Activity: If a line in the listing below contains "table", return that line.

Data for this exercise:

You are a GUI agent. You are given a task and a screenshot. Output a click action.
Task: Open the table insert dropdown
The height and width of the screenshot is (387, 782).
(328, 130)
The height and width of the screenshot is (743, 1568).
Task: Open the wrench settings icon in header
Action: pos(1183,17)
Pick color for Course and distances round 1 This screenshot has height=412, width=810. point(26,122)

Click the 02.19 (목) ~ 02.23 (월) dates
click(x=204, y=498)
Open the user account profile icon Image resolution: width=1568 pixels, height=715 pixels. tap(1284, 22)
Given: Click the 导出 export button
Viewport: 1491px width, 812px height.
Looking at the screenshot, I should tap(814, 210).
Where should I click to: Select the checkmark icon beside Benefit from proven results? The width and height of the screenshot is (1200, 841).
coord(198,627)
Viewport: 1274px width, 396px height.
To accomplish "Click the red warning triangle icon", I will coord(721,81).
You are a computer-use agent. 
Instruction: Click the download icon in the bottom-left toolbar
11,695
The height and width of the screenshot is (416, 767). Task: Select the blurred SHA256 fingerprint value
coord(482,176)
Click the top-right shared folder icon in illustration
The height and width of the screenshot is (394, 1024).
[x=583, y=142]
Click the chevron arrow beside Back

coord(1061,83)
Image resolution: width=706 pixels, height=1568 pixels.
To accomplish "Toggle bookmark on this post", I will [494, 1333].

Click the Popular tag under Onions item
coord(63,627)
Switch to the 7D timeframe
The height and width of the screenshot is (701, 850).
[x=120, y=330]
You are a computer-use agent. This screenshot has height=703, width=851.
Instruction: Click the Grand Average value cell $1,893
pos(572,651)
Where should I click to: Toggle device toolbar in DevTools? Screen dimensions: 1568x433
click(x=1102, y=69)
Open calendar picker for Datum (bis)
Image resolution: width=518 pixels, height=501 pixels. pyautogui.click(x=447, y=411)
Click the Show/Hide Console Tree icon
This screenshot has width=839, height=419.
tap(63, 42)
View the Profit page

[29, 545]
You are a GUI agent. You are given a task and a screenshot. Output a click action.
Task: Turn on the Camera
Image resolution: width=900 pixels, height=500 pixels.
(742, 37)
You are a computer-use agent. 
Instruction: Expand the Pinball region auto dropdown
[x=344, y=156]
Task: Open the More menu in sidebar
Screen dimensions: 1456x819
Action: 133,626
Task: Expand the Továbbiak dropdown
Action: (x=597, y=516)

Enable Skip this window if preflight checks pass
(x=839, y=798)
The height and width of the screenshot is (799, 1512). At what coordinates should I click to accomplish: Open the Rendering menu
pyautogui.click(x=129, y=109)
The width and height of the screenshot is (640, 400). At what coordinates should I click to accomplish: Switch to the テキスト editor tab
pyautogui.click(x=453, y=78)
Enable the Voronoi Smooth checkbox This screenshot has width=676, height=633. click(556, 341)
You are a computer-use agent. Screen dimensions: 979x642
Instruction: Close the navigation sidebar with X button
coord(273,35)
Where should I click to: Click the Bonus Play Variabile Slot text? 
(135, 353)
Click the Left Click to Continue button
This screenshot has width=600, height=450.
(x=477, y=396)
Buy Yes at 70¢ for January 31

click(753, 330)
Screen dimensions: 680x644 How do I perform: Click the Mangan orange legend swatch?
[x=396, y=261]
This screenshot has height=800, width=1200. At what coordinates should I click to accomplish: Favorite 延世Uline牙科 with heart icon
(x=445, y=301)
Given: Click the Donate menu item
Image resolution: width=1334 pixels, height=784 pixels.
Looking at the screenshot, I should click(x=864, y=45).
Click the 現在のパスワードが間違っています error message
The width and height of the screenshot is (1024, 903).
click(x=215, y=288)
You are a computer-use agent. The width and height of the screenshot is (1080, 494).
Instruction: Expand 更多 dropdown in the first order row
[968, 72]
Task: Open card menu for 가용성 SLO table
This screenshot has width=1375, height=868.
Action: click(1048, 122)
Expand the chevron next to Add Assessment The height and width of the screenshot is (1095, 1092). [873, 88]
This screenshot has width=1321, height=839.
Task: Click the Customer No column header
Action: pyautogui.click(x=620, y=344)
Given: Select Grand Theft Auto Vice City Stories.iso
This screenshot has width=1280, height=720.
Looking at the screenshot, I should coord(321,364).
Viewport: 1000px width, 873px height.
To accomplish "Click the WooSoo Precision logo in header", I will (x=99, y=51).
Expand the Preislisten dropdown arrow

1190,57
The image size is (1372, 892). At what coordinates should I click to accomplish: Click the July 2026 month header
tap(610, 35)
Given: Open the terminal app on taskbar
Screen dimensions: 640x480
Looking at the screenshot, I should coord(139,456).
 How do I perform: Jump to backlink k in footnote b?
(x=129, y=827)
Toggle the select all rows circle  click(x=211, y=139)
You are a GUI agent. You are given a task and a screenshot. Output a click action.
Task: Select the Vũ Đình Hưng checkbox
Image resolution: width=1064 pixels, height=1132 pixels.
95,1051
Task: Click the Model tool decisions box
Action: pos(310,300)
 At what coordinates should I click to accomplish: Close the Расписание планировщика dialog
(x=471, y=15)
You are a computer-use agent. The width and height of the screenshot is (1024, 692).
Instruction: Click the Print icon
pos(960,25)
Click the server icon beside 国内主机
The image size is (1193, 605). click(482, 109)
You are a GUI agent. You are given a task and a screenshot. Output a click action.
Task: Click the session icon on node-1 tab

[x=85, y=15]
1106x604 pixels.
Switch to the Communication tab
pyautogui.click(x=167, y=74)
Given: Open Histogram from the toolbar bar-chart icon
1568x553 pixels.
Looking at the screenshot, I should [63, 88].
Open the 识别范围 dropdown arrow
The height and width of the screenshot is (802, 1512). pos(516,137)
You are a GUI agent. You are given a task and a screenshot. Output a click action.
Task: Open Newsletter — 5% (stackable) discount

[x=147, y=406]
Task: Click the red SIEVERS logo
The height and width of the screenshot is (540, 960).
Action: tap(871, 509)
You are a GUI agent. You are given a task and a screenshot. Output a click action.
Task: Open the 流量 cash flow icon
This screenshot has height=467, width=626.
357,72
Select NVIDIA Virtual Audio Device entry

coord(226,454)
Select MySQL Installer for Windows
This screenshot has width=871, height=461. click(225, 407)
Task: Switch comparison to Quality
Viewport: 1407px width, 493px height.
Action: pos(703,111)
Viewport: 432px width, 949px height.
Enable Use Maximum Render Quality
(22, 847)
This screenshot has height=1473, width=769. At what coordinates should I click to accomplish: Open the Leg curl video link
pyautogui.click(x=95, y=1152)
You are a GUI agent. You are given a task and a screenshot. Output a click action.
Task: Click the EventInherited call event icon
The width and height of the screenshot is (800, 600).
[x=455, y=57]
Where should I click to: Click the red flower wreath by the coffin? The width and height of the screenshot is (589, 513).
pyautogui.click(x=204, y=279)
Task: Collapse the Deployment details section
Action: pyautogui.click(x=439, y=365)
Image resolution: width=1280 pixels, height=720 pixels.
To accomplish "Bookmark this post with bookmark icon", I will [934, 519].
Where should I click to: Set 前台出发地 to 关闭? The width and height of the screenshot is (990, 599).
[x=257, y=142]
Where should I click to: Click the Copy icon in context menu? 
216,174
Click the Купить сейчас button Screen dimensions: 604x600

Solved problem:
Task: Open the table insert dropdown
Task: Open card menu for 가용성 SLO table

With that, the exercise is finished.